• Исходный текст:
☆ ☆ ☆

66107.fb2
Теоретические определения стоимости у Маркса непосредственно выражают собой внутреннюю структуру прямого товарного обмена, как вполне особенного экономического отношения, -- а не внешние сходства этого отношения со всеми другими случаями движения стоимости.
Исчерпывающее теоретическое выражение внутреннего закона одного, вполне специфического (особенного) явления, которое, с одной стороны, стоит наряду с другими столь же особенными явлениями, а с другой стороны, есть подлинно всеобщее отношение, и совпадает с теоретическим определением стоимости как таковой, стоимости вообще.
Как таковая, -- как "сведенная" к простейшей "определенности" экономическая деятельность, -- стоимость реально, вне головы, осуществляется в виде особой, отличной от всех других экономической "конкретности", в виде прямого обмена товара на товар.
Но с другой стороны, она в качестве "простейшего отношения" встречается также и в составе прибавочной стоимости", -- как треугольник в многоугольнике, но встречается там лишь "в снятом виде", и реально (а потому и в созерцании) в виде абстрактно-общего не выступает на поверхности и не может быть непосредственно обнаружена. Показать ее там может лишь сложный анализ, а не простая формальная "абстракция".
Именно на таком пути в истории познания всегда и образуются все действительные понятия. Понятие стоимости, развитое Петти, Смитом и Рикардо, есть, конечно, абстракция от эмпирических фактов. Но эта абстракция совсем иного свойства, нежели простой абстракт от всех случаев движения стоимостей, от различных конкретных форм стоимости.
В качестве "абстракта", общего и товару, и прибыли, и ренте и т.д., понятие стоимости оправдать невозможно, и получено оно было совсем иначе.

☆ ☆ ☆

• Извлечённые строки:
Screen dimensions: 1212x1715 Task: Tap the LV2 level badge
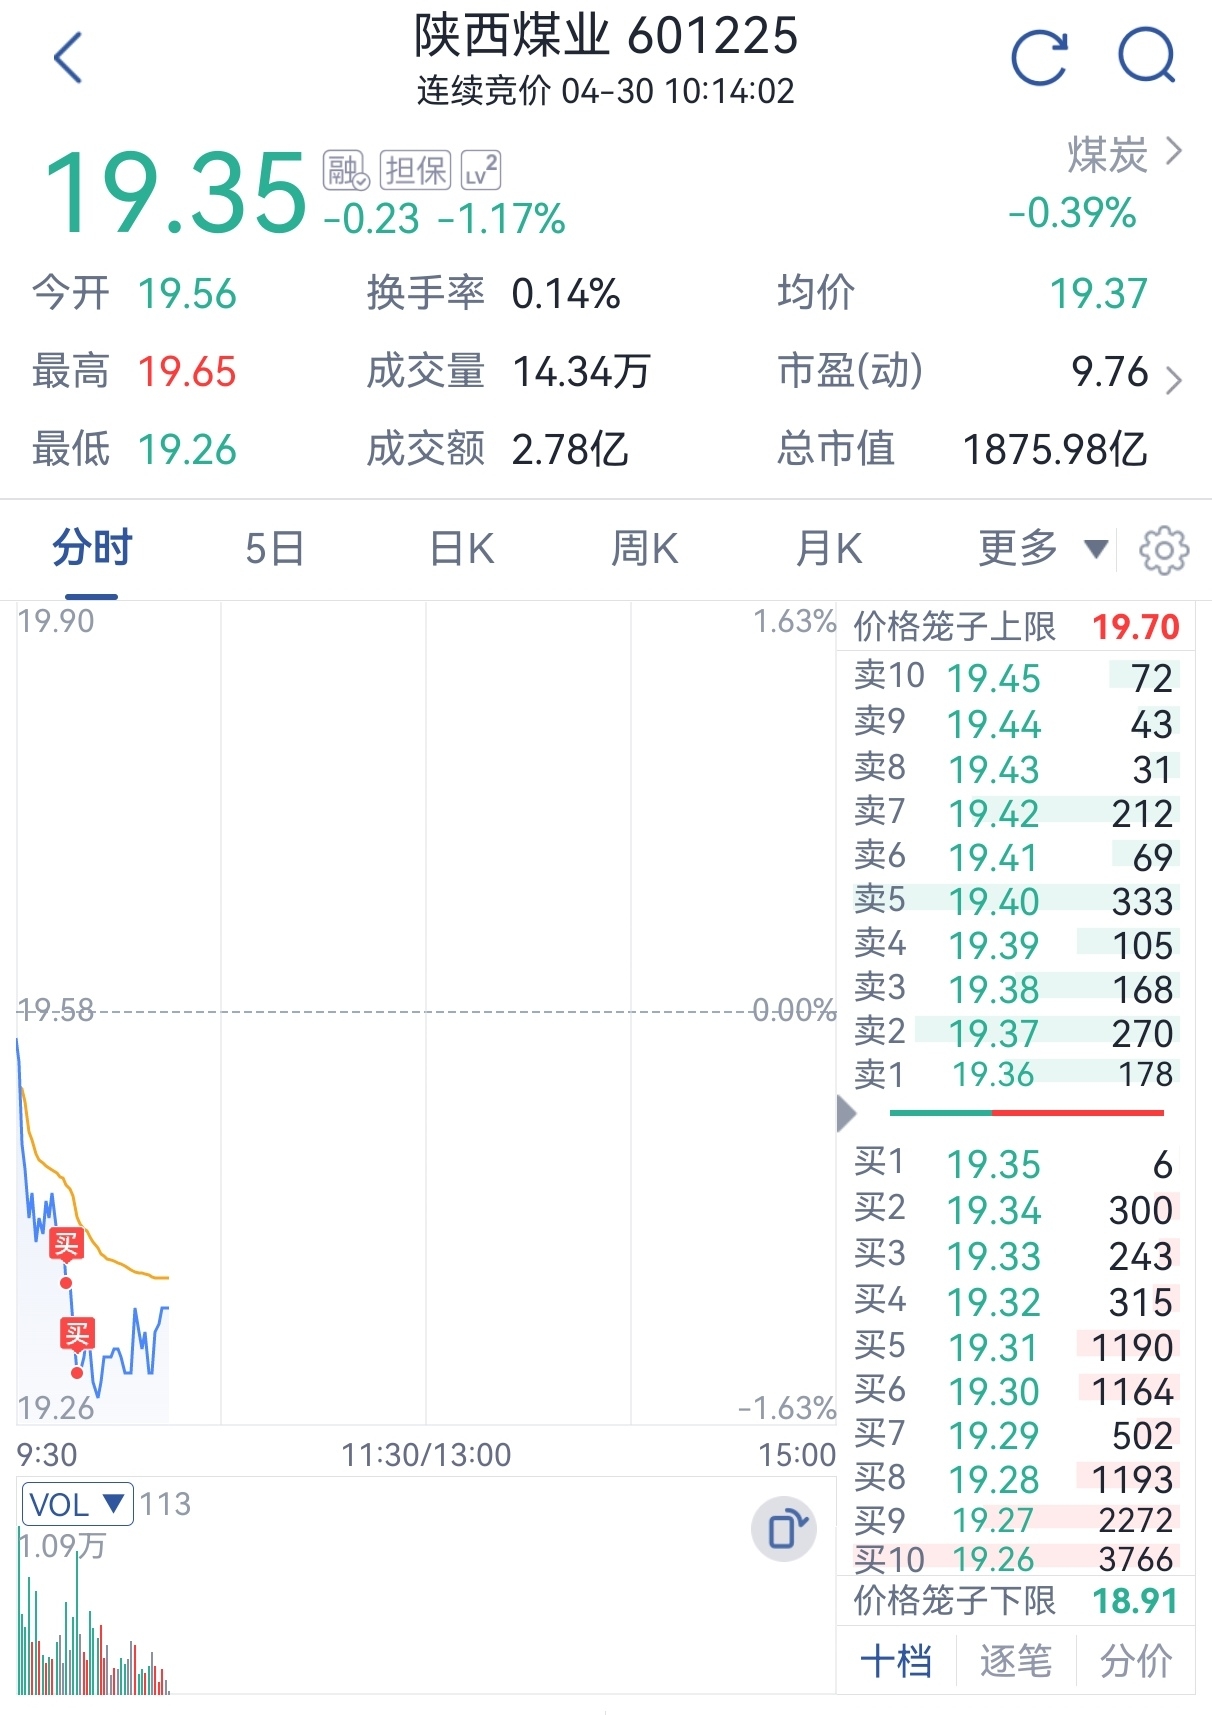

☆ ☆ ☆

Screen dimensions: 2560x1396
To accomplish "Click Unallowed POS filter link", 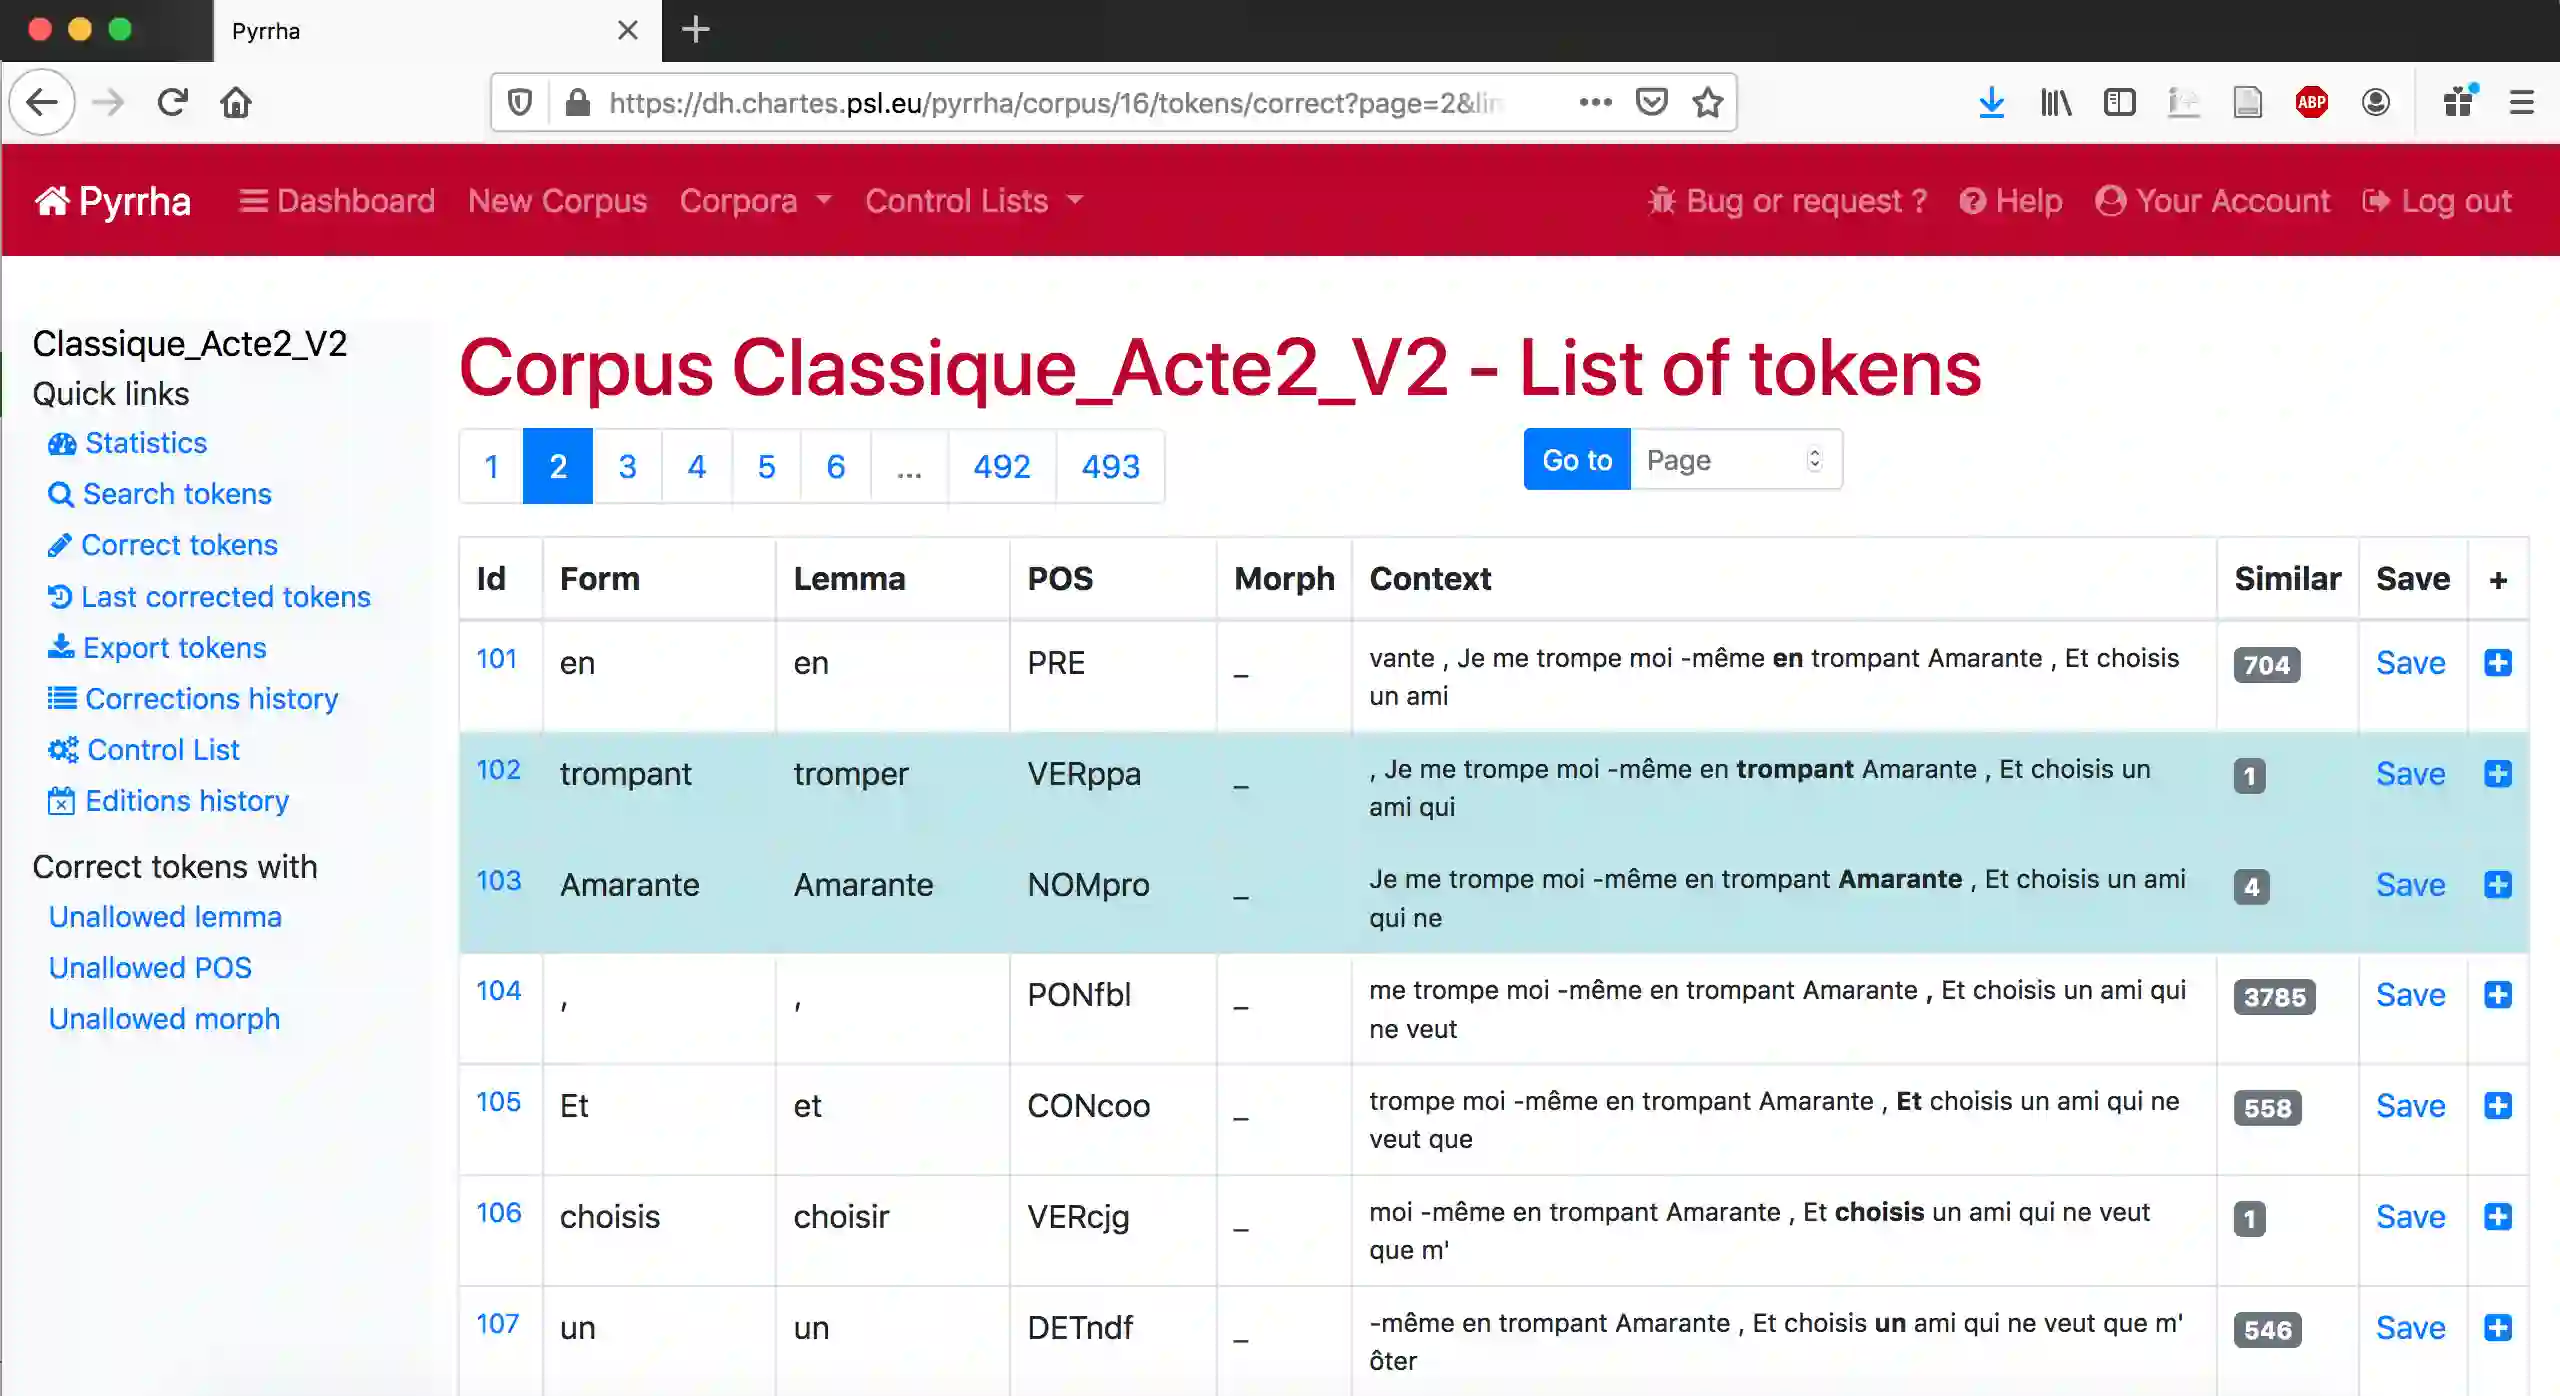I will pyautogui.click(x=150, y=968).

☆ ☆ ☆

• Задания:
(A) Кто, согласно исходному тексту, развил понятие стоимости?
(B) Перепиши фрагмент исходного текста от слов "Но с другой" до слов "было совсем иначе." включительно, заменив "треугольник" на "квадрат".

• Ответы к заданиям:
(A) Понятие стоимости развили Петти, Смит и Рикардо.

(B)
Но с другой стороны, она в качестве "простейшего отношения" встречается также и в составе прибавочной стоимости", -- как квадрат в многоугольнике, но встречается там лишь "в снятом виде", и реально (а потому и в созерцании) в виде абстрактно-общего не выступает на поверхности и не может быть непосредственно обнаружена. Показать ее там может лишь сложный анализ, а не простая формальная "абстракция".
Именно на таком пути в истории познания всегда и образуются все действительные понятия. Понятие стоимости, развитое Петти, Смитом и Рикардо, есть, конечно, абстракция от эмпирических фактов. Но эта абстракция совсем иного свойства, нежели простой абстракт от всех случаев движения стоимостей, от различных конкретных форм стоимости.
В качестве "абстракта", общего и товару, и прибыли, и ренте и т.д., понятие стоимости оправдать невозможно, и получено оно было совсем иначе.